20.11.09

Where There's Life

Still convalescing after my encounter with the surgeon's knife early in the month (what's usually described as a 'minor' operation, although the immediate post-operative pain was anything but minor), I've had a bit of time this week to follow the first game of the India-Sri Lanka Test series, which was called off as a draw this morning once Sachin Tendulkar had reached his 43rd Test hundred.

It was a counter-intuitive affair; the type of Test which, on the face of it, you'd say was certain to drive another nail into the coffin which the likes of Peter Roebuck have been cobbling together for the five-day game recently: 426 plays 760 plays 412. Too many runs, too few wickets, everyone's bored.

Or perhaps not. Until the last day the scoring rate was excellent and there was a series of innings whose merits went well beyond mere accumulation; Rahul Dravid showing he can still mix it with the best in the world (like Mahela Jayawardene) for both strokeplay, and, of course, concentration, Gautam Gambhir emphasizing again how far he's come and how indispensable he now appears at the top of the Indian order, the one and only SRT, twenty years a Test player and counting, doing what he does best these days, building a ton without fuss in benign conditions and slamming the door shut in Sri Lanka's face. There were even a few people there to watch.

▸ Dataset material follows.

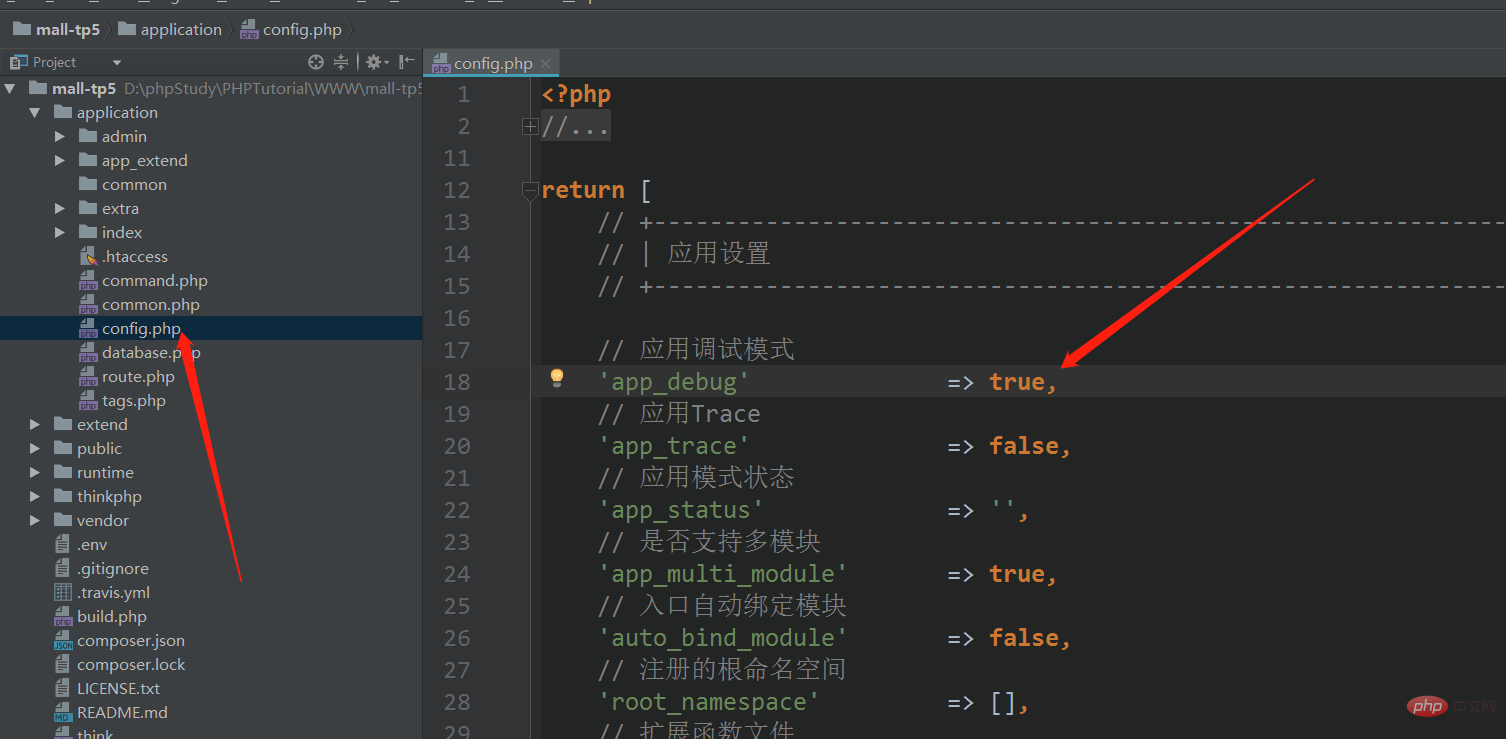Expand the admin folder

coord(60,137)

Well, I enjoyed it (even if nobody else did), and it'll do to be going on with, but we, and the Test game itself, will need more if it's to sustain itself into an uncertain future. Much is made of the fact that England's the only country left where Test grounds are routinely full, despite the insane cost of tickets, but it needs to be remembered that usually, in England, wickets fall.

But where there's life there's hope, and this game showed that India's ageing order still has plenty of life. The strands of hope, though, need to be supplemented by a strip with a bit more life in the next match at Green Park in Kanpur.

I'll not be holding my breath.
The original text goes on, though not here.